Stored rows.
***
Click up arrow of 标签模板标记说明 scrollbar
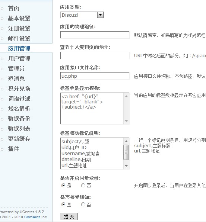This screenshot has height=222, width=206. click(126, 141)
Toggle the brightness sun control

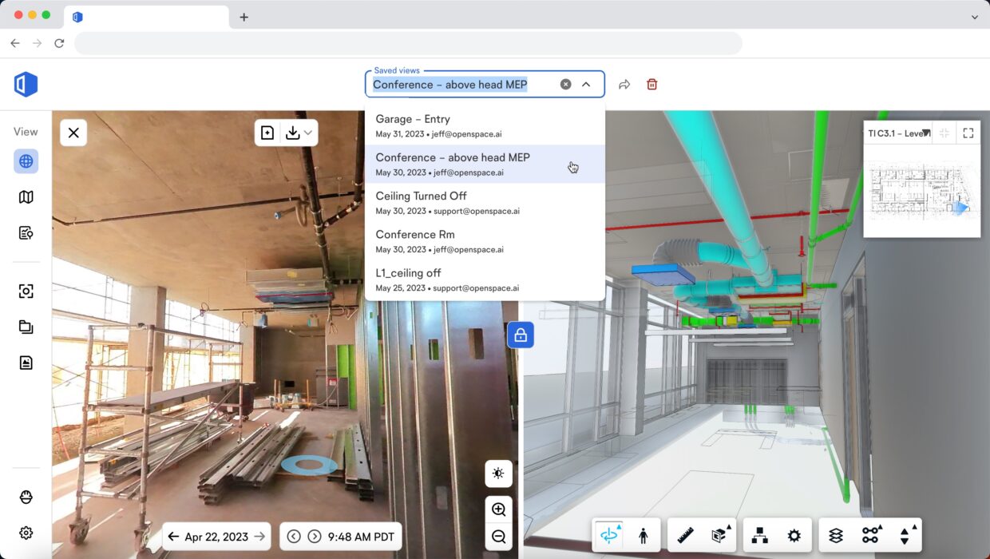click(x=498, y=473)
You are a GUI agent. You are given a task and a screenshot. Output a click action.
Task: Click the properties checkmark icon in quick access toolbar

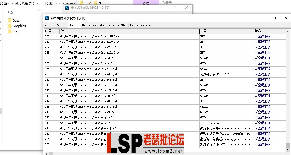click(x=90, y=3)
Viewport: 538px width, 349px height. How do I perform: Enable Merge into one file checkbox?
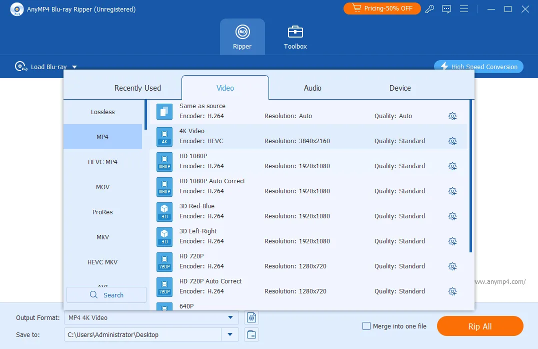click(367, 326)
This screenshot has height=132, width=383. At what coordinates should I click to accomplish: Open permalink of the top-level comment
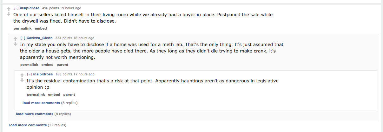(x=23, y=28)
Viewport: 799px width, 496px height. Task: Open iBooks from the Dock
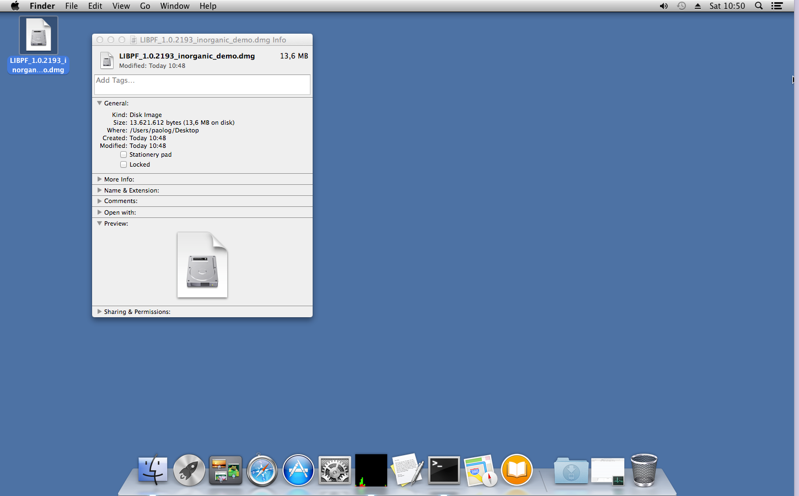[x=517, y=471]
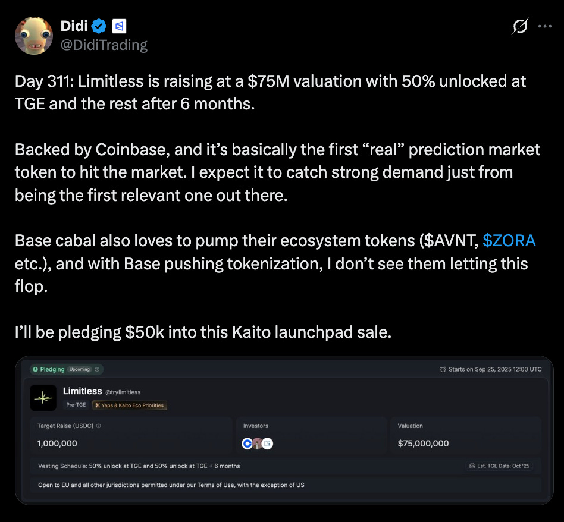The height and width of the screenshot is (522, 564).
Task: Click the Limitless star logo
Action: pos(43,398)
***
What to do.
Change every "Viewport" in the records to "Window" and write them out again with nothing else altered. Omit the pictures.

Final answer.
Click up arrow of 标签模板标记说明 scrollbar
This screenshot has height=222, width=206. click(126, 141)
Toggle the brightness sun control

click(x=498, y=473)
You are a GUI agent. You are given a task and a screenshot. Output a click action.
Task: Click the properties checkmark icon in quick access toolbar

click(x=90, y=3)
Window: 538px width, 349px height. How do I perform: Enable Merge into one file checkbox?
click(367, 326)
This screenshot has height=132, width=383. At what coordinates should I click to accomplish: Open permalink of the top-level comment
(x=23, y=28)
Window: 799px width, 496px height. Task: Open iBooks from the Dock
[x=517, y=471]
The height and width of the screenshot is (522, 564).
Task: Click the Limitless star logo
Action: pos(43,398)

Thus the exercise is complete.